As the title suggests, the painting depicts members of the Bazille family. His father and mother sit on a bench surrounded by various relatives including his aunt, uncle and a number of cousins. Bazille also added a portrait of himself, almost hidden, on the left of the picture. Everyone is either sitting or standing in the shade of a large tree. Despite the natural surroundings, there appears to be nothing natural about the poses of the models. They stand, or sit, quite stiffly, and are looking directly towards the artist, not interacting with each other. This posing, along with the life-like quality of the portraits, gives the painting a photographic feel.
The Family Reunion is a perfect example of Bazille's love of light and shade in his paintings. By placing his models under the tree, he can accentuate the vivid blue sky and green countryside in the background. The French artist Frederic Bazille (December 6, 1841 – November 28, 1870) was one of the earliest impressionist painters. His promising career was cut short when he was killed during the Franco-Prussian war.

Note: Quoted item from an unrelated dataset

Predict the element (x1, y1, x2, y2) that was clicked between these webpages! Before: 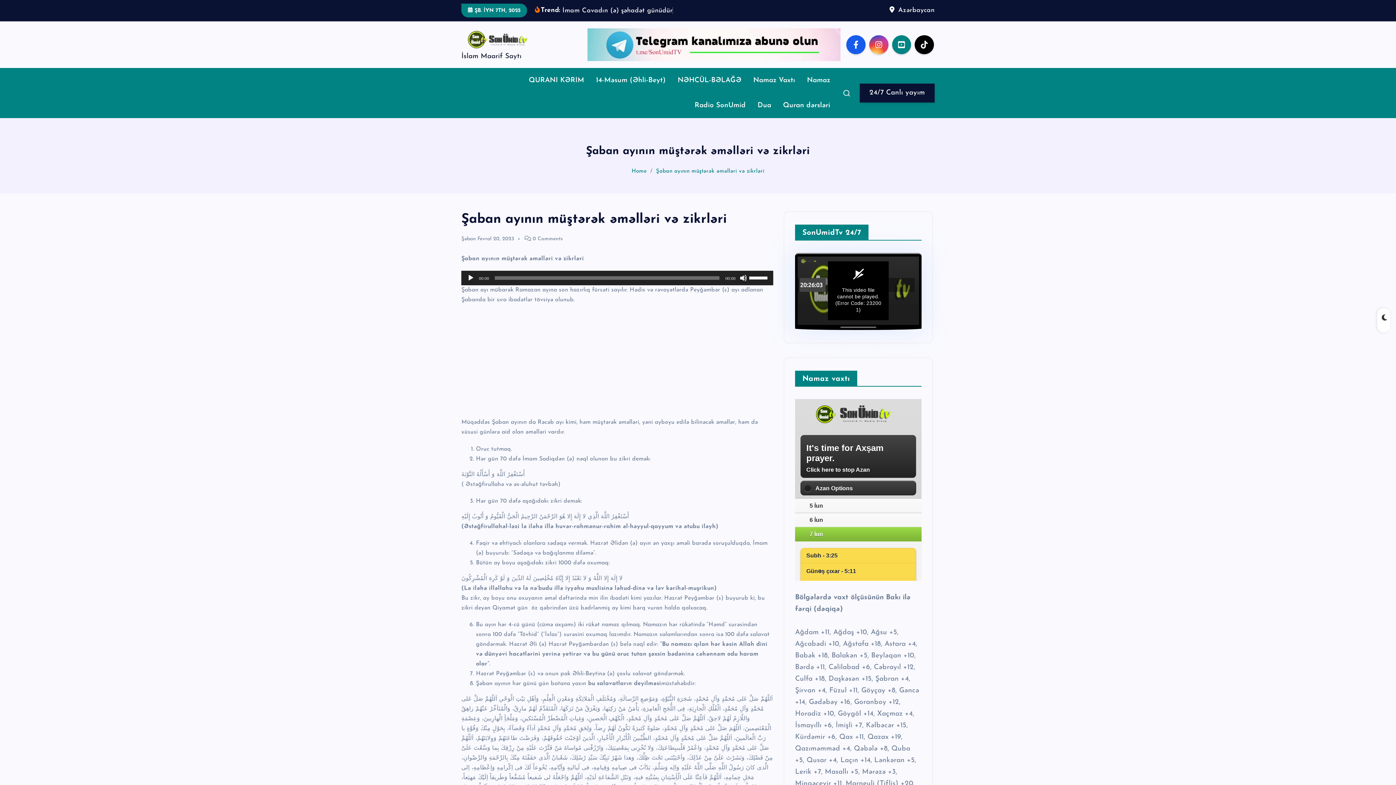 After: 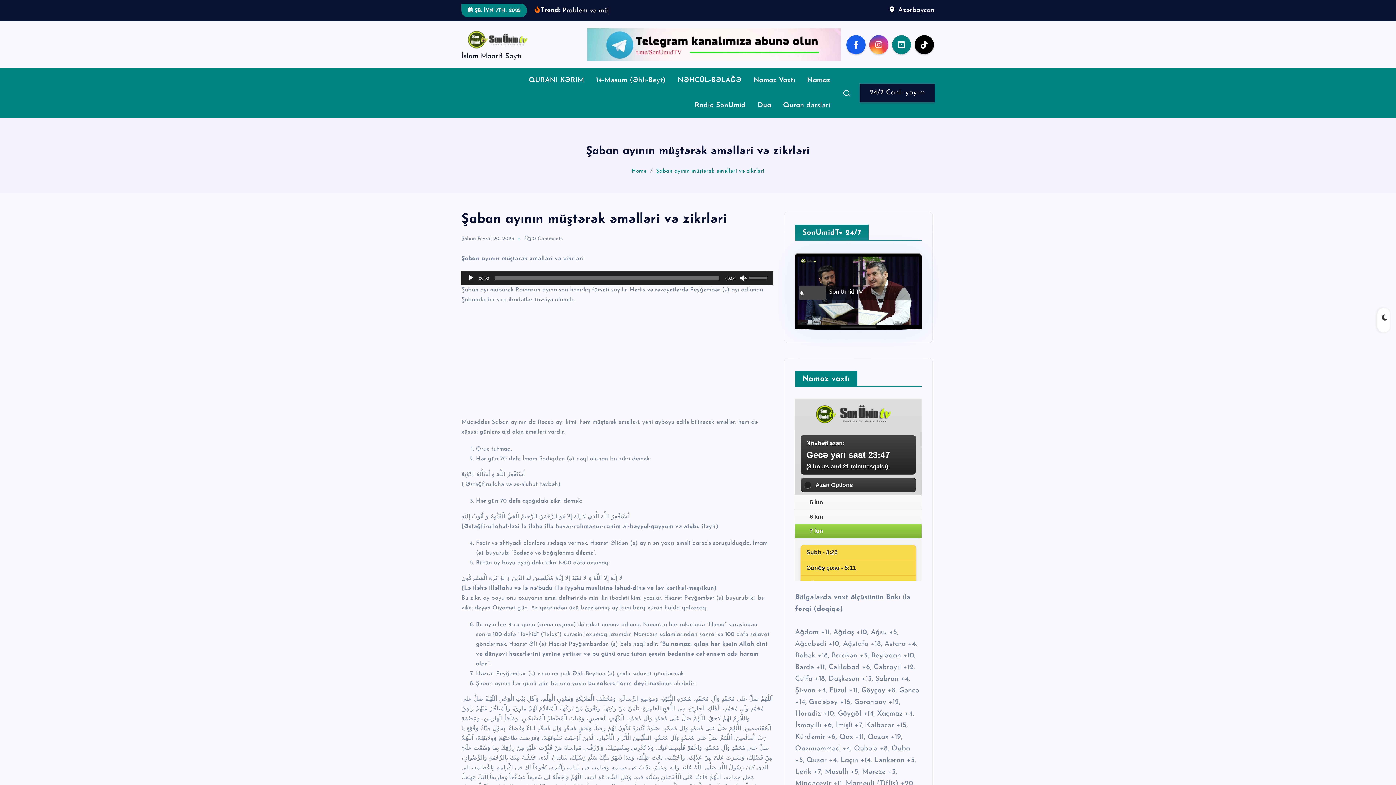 Action: bbox: (740, 296, 747, 303) label: SəssizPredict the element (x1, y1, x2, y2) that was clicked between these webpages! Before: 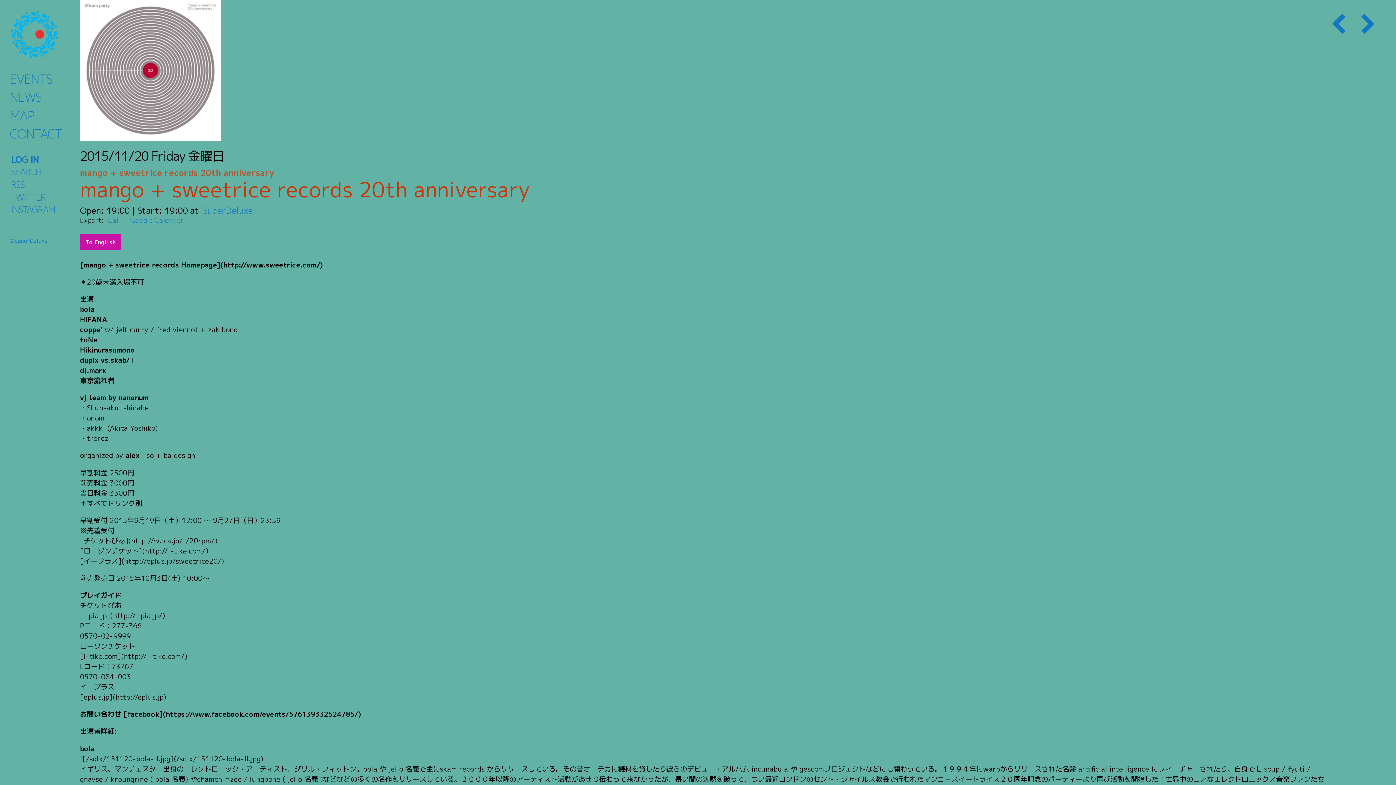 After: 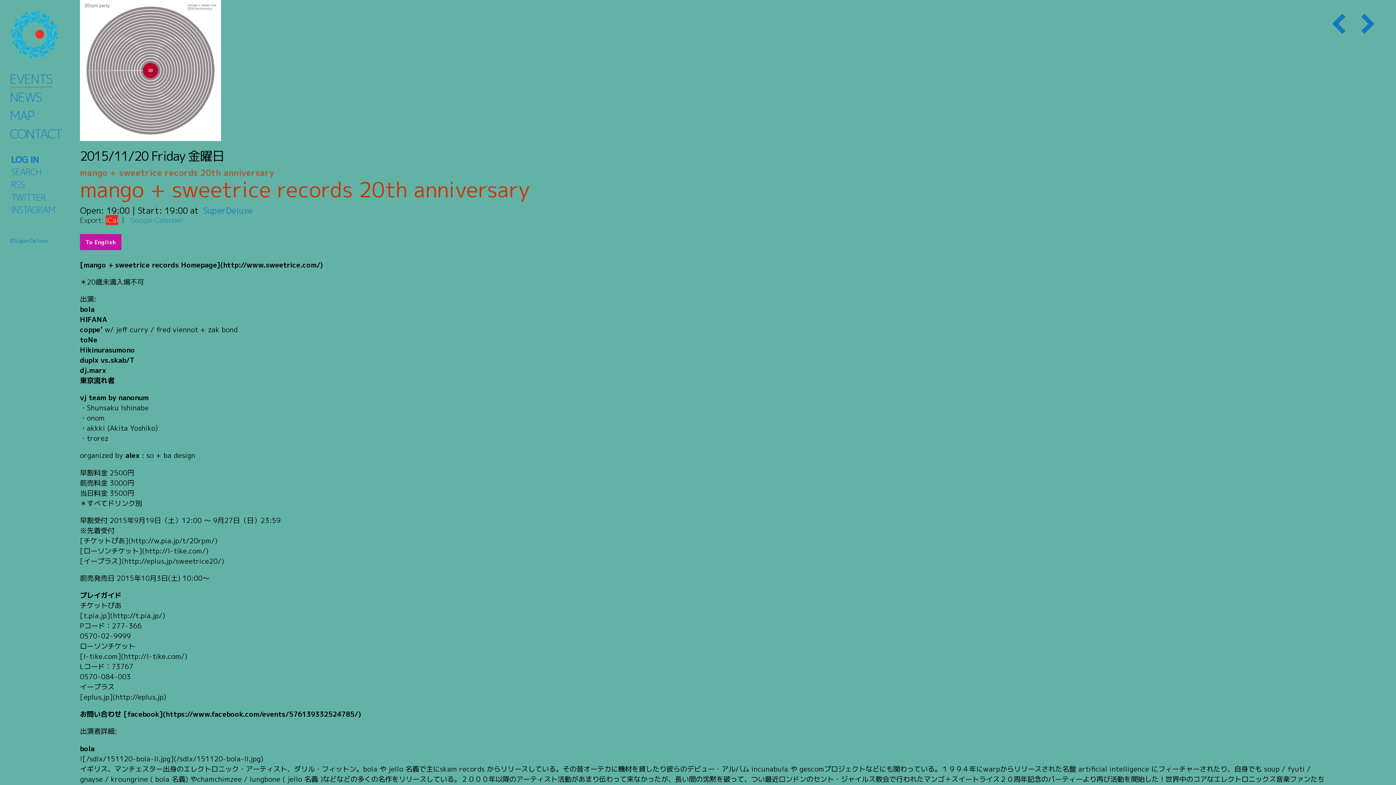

In 1868 Bazille slightly changed the original painting. On the ground, in front of the family, he added some flowers, an umbrella and a hat. He was also dissatisfied with the way he had painted two of the heads and repainted them. Later that year the painting was accepted by the Paris Salon (the French Academy of Fine Arts official exhibition) at the time the most prestigious and influential exhibition, of its kind, in the world. The Family Reunion is now exhibited in the Mesee d’Orsay museum in Paris, where it is hung with a number of Bazille's other works.